Reid's Bar-B-Que Eddie Reid opened this place with her husband, James Reid, in 1968. James passed away nine years ago, and now Eddie runs the establishment with her son, James, who learned to cook at his father's side. The brisket and ribs are smoked in the classic East Texas African-American style, so the meats are very moist and extremely tender, with a huge smoky aroma. In keeping with the style, everything is drenched in a sauce that's too sweet for some palates. Ask for yours on the side. The mashed potato salad is homemade and seasoned with a little pickle juice, and the pinto beans are served plain. If you order a brisket sandwich, what you get is a generous pile of falling-apart beef and a couple of slices of white bread. Pickles and onions are 50 cents extra. You assemble your own sandwiches when you get home -- that way they

don't get all soggy.

Legend has it that the word bistro comes from a Russian word for "quick," or "hurry up!" How fitting that one of the best restaurants in the Theater District should be a bistro, since speedy service is exactly what theatergoers are looking for. The menu at Papillon features lots of dishes that French bistros have made famous (steak frites, roasted chicken and mussels in broth). But few restaurants that call themselves bistros reach for the stars with ambitious dishes like Papillon's duck breast with foie gras. The decor is dramatic, too. Located in the Hogg Building, around the corner from the Alley Theatre, the restaurant gains instant character from the space. Exposed ductwork and raw brick walls are softened by refinished wood floors and green and purple chiffon drapes -- it feels like a dressy dinner party held in a warehouse.
Some say Turkish food is the mother of all Middle Eastern cuisines. The overloaded mezeler plate at Empire Turkish Grill proves the point. The dish includes foods from many different regions, few of which lie within present-day Turkey. But it was the Turkish sultans who first brought Asian eggplant and okra, Persian spinach and caviar, Arabic hummus and tabbouleh, and all the delicacies of the Ottoman Empire together on the same table in cosmopolitan Constantinople. Empire Turkish Grill follows in their footsteps. Along with the incredible selection of appetizers and hot-out-of-the-oven flatbreads, the restaurant boasts tangy kebabs and succulent marinated lamb. Most of the kebabs are also available in the form of a "yogurt grill," in which seasoned bread cubes are covered with yogurt and then the kebab meat is placed on top. The iskender kebab is the best of the bunch. Wine aficionados will love this place for its free corkage policy.

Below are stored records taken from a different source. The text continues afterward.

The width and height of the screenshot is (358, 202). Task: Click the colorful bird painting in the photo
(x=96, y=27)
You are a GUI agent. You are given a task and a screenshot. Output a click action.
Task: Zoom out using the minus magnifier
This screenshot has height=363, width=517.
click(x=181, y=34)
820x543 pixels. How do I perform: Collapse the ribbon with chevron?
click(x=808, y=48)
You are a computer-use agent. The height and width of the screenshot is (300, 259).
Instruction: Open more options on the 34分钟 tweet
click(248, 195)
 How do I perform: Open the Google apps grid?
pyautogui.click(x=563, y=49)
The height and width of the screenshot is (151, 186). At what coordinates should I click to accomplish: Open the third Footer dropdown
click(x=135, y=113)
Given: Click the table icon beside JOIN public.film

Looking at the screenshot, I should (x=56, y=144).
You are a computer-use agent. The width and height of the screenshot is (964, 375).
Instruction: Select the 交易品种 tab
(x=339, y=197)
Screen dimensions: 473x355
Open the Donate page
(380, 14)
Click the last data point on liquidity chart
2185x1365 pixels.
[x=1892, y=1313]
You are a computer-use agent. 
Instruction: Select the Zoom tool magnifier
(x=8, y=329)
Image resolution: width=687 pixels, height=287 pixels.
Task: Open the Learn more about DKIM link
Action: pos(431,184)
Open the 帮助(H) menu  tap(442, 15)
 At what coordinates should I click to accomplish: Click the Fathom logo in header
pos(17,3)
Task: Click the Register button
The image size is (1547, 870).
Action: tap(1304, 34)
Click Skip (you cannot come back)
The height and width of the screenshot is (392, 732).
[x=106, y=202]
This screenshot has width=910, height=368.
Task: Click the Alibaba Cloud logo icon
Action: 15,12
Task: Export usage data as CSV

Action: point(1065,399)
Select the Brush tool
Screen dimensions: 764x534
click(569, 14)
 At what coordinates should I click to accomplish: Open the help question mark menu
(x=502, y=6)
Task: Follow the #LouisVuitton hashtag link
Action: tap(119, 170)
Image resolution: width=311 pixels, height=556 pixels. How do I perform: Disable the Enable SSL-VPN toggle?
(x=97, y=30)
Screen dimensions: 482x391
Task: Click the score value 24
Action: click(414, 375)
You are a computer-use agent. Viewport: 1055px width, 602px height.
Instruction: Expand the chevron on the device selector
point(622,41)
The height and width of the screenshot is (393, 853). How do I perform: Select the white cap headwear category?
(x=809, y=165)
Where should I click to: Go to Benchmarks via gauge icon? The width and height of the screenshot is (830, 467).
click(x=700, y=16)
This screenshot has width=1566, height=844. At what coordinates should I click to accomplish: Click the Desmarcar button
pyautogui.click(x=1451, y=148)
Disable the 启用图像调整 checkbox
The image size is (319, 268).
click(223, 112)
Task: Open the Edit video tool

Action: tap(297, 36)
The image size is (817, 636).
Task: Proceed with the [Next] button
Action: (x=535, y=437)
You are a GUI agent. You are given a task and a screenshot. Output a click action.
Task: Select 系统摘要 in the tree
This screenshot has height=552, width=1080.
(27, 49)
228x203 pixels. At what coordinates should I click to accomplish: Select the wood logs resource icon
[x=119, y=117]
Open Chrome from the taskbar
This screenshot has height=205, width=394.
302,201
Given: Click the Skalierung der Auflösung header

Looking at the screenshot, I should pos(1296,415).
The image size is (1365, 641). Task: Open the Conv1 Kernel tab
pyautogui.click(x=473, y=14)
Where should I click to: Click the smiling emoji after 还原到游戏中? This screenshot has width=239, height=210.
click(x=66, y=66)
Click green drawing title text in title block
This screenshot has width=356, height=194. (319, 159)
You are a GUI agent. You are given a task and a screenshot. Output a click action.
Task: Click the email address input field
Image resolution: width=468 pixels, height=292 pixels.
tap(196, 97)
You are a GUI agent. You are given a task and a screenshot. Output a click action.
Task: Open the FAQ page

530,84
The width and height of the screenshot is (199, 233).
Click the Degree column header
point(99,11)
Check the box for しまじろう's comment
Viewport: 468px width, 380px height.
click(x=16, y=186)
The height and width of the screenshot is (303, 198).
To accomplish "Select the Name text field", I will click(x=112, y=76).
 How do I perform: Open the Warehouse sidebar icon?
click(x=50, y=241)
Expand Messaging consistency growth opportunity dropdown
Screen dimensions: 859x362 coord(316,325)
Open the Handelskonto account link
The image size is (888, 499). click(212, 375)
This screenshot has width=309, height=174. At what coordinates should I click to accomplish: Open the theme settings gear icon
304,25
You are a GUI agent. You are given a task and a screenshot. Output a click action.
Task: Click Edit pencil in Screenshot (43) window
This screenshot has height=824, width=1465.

Kahn's Deli Don't plan to get a table -- there are only a couple, and they're always full. But Kahn's Deli is a tiny sandwich counter with a whole lot of history. Here, Michael Kahn carries on the New York deli tradition that his father, Alfred Kahn, first introduced to Houston. Alfred Kahn's original deli was located in Rice Village just a few blocks away from its current incarnation. And his legacy lives on in such favorite combos as the roast beef, turkey and cheese with Russian dressing. The corned beef, pastrami and chopped liver are also top-quality, as are the half sour pickles. Regulars are addicted to the enormous homemade brownies, which are moist, dense and baked fresh every day. But the No. 1 seller at Kahn's deli is the oversize Reuben, which sells for $7.50 and easily feeds two.

This Brazilian meat eater's paradise includes a 40-foot all-you-can-eat salad buffet with such exotic fare as quail eggs, crab salad and feijoada, a mixture of black beans and rice along with thinly sliced meats and collard greens. Choose only the salad bar for $17.99 or go for the complete buffet for $24.95, which also includes 17 kinds of meat and seafood, from bacon-wrapped chicken to beef tenderloin, ham, chicken hearts and linguiça, a Portuguese sausage, all served by gauchos wielding three-foot skewers of the meats prepared in the churrasco fashion. These beloved carriers of carne continuously bring on the meat until you can take no more. Wash it all down with a caipirinha, the national drink of Brazil, made with fresh-squeezed lime juice and rum.